I have a DataFrame df. I create a BigQuery table.
# Create the schema, using the convenience of basing it on example DataFrame
schema = bq.Schema.from_dataframe(df)
# Create the dataset
bq.DataSet('ids').create()
# Create the table
suri_table = bq.Table('ids.suri').create(schema = schema, overwrite = True)
project = gcp.Context.default().project_id
There is a Pandas function [to_gbq()][1] which I want to use to store the DataFrame.
df.to_gbq(df, 'ids.suri', project)
This returns a "Not found exception" although the table exists. I just created it in the code above. Could someone help me out what the problem really is?

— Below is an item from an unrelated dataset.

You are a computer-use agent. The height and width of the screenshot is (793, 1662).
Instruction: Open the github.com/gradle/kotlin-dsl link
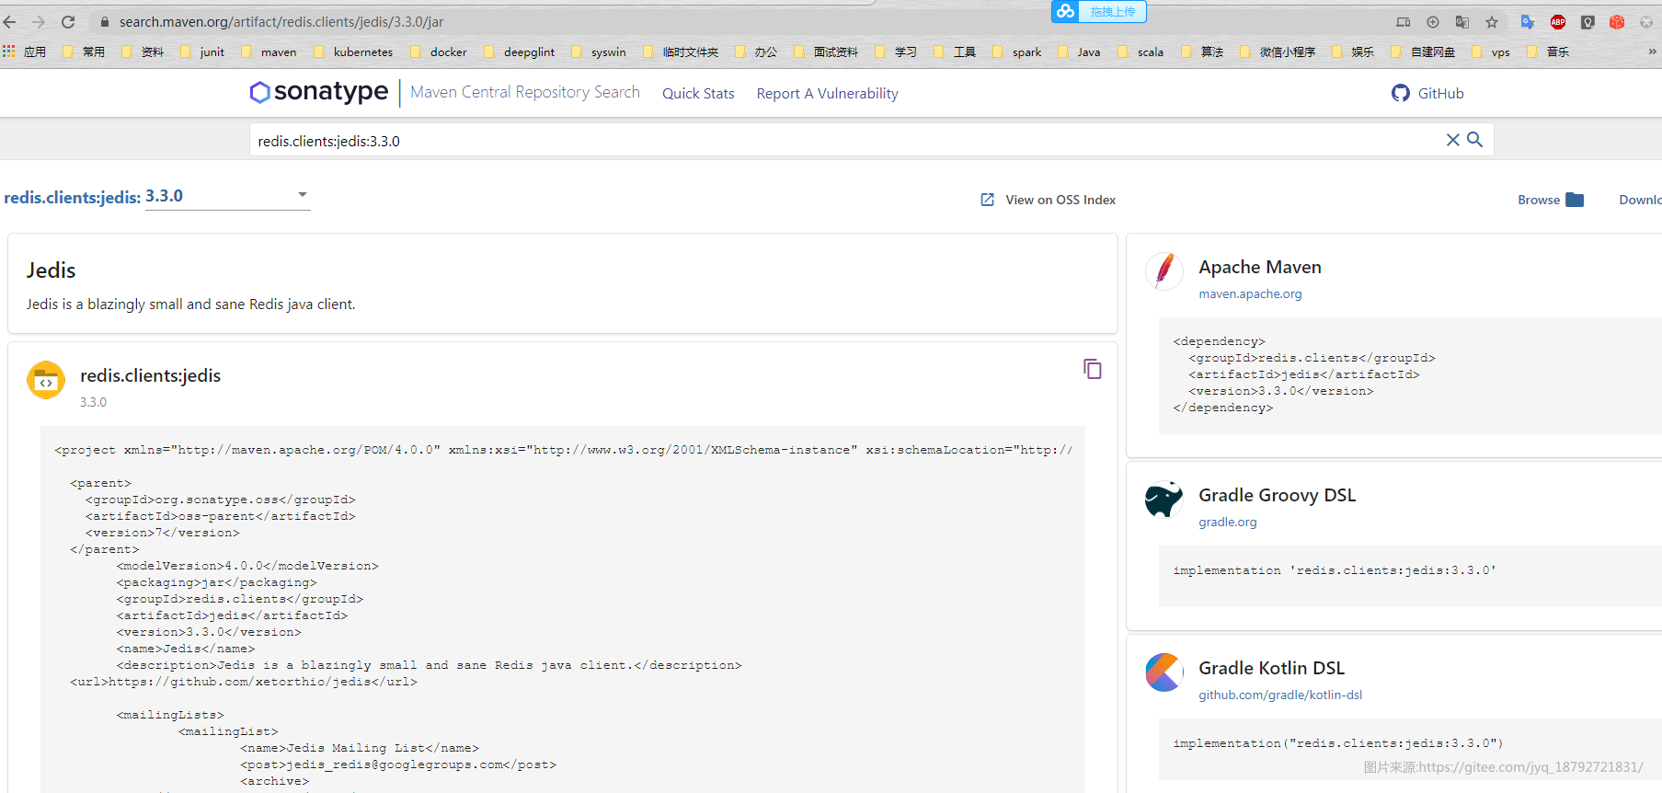pyautogui.click(x=1280, y=695)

NotFoundException: Invalid Table Name. Should be of the form 'datasetId.tableId'
If I do:
from pandas.io import gbq
df.to_gbq('ids.suri', project_id=projectid)
I get:
/usr/lib/python2.7/dist-packages/pkg_resources.pyc in resolve(self, requirements, env, installer, replace_conflicting)
637 # unfortunately, zc.buildout uses a str(err)
638 # to get the name of the distribution here..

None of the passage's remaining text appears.